9 Ekim 2016

Doğum Günü, Yüzleşme, On Dokuz

Birkaç saat sonra doğum günüm olacak. Herkesten uzak ilk doğum günüm bu, hafif bir duygusallık yok değil. Bir de üstüne hastalığımın getirdiği dudak uçuğu, burun silmekten oluşan burun yaraları ve çok hafif bir üşüme de eklenince zirveye ulaşacağım sanırım. 18, benim için çok büyük bir sınavdı. İyi bir notla geçtim mi bilmiyorum ama 19'dan beklentim; 18 gibi olmaması. Bu yazıyla hem bazı şeylerden kurtulmak istiyorum, kafamda -gerçekten- bitirmek; hem de yüzleşmek istiyorum.
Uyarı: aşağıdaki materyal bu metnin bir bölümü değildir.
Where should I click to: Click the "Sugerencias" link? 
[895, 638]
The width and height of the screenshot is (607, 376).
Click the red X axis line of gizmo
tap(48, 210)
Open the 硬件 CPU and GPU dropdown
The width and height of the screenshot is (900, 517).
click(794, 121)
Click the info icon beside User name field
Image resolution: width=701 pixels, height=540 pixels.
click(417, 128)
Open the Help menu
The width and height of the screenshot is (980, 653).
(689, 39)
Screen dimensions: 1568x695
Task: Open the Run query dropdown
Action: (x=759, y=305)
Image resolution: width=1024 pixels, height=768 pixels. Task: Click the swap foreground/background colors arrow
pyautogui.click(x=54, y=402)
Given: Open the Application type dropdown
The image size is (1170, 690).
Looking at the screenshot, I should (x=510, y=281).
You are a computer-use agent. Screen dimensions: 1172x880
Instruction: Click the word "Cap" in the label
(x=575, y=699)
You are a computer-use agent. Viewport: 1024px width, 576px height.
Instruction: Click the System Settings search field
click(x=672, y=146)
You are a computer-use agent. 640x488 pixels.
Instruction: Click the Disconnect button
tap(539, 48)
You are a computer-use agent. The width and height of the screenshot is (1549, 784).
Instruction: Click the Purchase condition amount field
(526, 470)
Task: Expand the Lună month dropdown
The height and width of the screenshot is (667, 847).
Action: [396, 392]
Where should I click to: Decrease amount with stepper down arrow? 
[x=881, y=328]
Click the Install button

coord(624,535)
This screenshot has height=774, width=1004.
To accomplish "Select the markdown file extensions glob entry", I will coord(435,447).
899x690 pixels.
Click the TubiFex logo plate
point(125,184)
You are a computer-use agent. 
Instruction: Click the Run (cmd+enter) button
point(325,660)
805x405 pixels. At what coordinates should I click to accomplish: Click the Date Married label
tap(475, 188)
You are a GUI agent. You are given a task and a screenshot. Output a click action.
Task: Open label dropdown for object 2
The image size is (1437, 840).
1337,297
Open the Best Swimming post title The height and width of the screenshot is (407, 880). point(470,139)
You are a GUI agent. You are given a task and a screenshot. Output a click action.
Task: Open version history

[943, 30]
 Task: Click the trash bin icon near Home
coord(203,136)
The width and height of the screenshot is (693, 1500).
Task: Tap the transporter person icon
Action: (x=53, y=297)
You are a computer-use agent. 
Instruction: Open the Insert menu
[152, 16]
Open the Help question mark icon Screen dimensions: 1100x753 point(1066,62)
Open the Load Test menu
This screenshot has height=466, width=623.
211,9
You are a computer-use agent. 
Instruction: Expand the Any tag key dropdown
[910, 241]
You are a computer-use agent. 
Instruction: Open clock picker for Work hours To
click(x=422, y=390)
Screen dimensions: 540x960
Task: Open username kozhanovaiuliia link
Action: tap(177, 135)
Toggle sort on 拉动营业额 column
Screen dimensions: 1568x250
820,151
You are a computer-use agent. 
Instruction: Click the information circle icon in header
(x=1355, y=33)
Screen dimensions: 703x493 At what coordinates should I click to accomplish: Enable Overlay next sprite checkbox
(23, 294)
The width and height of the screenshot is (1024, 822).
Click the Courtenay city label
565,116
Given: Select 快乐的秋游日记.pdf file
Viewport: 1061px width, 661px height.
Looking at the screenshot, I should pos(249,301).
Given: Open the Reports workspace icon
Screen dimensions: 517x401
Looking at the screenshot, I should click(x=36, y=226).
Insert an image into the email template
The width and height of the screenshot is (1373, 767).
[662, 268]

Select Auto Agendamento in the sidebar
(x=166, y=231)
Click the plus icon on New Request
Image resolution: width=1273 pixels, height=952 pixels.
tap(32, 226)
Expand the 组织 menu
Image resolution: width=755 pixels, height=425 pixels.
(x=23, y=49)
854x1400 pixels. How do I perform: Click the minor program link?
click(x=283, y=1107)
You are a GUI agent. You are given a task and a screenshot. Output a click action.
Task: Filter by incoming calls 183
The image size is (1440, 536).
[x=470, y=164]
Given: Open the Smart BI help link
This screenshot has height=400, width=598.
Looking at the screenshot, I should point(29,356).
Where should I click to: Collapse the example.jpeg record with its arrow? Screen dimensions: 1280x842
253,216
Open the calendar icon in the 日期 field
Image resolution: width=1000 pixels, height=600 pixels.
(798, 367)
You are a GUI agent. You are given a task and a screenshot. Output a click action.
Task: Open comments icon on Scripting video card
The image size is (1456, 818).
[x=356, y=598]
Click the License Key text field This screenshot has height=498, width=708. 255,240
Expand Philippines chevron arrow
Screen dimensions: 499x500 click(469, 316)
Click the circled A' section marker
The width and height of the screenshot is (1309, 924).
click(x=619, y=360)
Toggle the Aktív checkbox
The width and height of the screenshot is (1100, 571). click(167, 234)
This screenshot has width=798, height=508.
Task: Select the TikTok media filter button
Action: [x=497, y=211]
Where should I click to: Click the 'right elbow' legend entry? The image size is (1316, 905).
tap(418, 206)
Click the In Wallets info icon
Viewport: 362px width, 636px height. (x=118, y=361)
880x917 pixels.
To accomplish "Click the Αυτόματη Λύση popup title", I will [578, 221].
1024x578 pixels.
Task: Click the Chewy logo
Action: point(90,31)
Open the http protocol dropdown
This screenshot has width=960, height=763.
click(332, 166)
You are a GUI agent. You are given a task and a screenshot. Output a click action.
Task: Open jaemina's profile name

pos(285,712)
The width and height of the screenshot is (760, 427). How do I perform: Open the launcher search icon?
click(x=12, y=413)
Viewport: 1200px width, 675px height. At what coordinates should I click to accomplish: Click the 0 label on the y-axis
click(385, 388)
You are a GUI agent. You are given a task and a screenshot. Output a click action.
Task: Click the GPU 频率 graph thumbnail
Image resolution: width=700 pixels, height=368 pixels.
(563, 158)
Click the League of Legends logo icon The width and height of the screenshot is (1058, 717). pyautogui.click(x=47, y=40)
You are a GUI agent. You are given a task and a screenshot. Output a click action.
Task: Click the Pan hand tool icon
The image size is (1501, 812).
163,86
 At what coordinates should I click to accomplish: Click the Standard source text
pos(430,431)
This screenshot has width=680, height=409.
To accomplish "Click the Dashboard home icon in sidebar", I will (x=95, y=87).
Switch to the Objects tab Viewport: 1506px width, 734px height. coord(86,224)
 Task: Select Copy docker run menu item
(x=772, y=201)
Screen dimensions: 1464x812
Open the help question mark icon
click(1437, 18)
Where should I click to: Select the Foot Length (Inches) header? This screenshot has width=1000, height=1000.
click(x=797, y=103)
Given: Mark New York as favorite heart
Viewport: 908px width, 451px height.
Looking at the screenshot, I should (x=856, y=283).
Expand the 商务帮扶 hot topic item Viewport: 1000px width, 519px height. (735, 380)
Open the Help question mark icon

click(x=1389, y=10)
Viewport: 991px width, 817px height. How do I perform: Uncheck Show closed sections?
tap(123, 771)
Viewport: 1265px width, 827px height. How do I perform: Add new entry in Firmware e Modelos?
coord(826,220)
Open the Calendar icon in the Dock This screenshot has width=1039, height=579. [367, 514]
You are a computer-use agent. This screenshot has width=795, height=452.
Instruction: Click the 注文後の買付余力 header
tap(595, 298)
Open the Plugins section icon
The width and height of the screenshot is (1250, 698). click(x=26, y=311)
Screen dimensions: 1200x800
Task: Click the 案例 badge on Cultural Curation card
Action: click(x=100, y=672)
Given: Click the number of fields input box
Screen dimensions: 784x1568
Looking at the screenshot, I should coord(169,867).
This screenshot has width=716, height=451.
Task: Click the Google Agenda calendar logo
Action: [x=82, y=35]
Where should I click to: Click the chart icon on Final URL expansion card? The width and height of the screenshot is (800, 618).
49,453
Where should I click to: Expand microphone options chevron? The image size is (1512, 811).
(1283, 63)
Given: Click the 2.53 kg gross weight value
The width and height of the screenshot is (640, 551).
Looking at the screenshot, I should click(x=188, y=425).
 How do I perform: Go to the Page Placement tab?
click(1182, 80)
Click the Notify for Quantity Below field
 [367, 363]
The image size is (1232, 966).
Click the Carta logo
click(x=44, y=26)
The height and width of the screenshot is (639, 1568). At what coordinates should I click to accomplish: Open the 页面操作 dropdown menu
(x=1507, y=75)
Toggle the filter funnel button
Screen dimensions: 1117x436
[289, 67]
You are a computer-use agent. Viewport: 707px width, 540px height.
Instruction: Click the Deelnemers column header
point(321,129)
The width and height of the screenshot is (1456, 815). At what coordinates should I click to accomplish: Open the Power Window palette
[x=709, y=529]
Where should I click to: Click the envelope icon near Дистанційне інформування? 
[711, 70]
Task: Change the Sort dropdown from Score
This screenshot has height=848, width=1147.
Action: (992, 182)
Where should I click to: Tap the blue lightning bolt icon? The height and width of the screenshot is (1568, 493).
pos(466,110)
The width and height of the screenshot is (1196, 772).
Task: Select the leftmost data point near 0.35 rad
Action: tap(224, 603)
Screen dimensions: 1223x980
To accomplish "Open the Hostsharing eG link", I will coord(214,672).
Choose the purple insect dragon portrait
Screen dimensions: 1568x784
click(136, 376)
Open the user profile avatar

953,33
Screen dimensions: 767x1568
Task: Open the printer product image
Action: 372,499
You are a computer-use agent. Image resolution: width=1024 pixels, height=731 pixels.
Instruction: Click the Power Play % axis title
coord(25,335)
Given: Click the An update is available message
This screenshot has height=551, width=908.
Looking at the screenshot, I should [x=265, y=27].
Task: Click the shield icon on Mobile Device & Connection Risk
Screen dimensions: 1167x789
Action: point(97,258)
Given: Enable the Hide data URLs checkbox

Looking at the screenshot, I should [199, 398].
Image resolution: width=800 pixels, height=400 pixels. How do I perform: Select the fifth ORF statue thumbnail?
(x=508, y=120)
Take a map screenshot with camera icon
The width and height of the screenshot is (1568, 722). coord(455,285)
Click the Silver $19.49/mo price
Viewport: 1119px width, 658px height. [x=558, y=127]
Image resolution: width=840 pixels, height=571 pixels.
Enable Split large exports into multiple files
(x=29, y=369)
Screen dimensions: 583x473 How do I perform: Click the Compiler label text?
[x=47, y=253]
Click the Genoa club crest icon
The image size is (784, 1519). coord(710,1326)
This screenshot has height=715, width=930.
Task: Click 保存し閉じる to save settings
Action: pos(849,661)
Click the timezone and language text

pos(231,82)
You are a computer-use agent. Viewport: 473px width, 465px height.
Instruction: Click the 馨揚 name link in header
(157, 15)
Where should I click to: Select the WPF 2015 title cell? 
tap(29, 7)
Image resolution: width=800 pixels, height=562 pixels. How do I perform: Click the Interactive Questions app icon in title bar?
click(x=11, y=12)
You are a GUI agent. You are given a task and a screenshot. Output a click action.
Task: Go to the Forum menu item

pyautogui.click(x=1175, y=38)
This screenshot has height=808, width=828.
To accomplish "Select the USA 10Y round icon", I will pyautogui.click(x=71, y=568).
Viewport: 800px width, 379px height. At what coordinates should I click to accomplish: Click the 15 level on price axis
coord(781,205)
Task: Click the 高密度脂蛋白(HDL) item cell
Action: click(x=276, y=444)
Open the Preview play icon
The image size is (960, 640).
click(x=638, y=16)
Öyle çok efsane bir çocukluğum olmadı. Zaten 4 yaşıma kadar konuşamadım. Kafam da normal bir bebek kafasından daha büyük olunca herkes beni hasta zannetti bir 4 yıl kadar. Ne türbelere, ne hocalara gittik, neler neler yedim içtim ama yok! İnsanları şeytan gibi anlıyorum ama o harfleri birleştirip kelime olarak çıkaramıyorum ağzımdan. Bunu da sen "Einstein da bilmem kaçında konuşmuşşşş, bak bu çocuk nasıl zeki bak bak!" de diye anlatmıyorum, zeki olsam az sonra anlatacağım şeyleri yapar mıydım be? Dilim çözülsün diye türbenin birinde güneş batarken ağzımın içinde anahtar çevirmişlerdi, nenemin üstüne kusmuştum. Teee hangi şehirdeki hocaya gidiyorduk, yolda ortalığı ayağa kaldırdım diye geri dönmüştük. En son, artık zamanı mı geldi, ilahi güçler mi başardı bilmiyorum ama hocanın birisi neneme "Bülbül suyu içirin." dedi ve nenem bana herkesin ona bağıracağını bildiği için gizli gizli bülbül suyu içirince ben konuştum. İlk sözcüğüm de "Hayriye" oldu hatta, halamın adı. Sonra da susamadım, ciddiyim susamadım.
arkadaki annem, saç rengi değişimimi sormayın
İlkokulda her gün annemi arardı sınıf öğretmenimiz, "Çok konuşuyor, kendi anlattığımı duyamıyorum ama nasıl bu kadar puanı alıyor, bilmiyorum." diyerek. Valla kendimi öveyim diye söylemiyorum, neticede öğretmenime "Saat kaç?" diye sorup cevabını alınca "Niye saat dokuz kırk beş ki, çok salak bir sayı." diyerek kendimi daha ikinci sınıfta sınıftan attırmış bir adamım ben be!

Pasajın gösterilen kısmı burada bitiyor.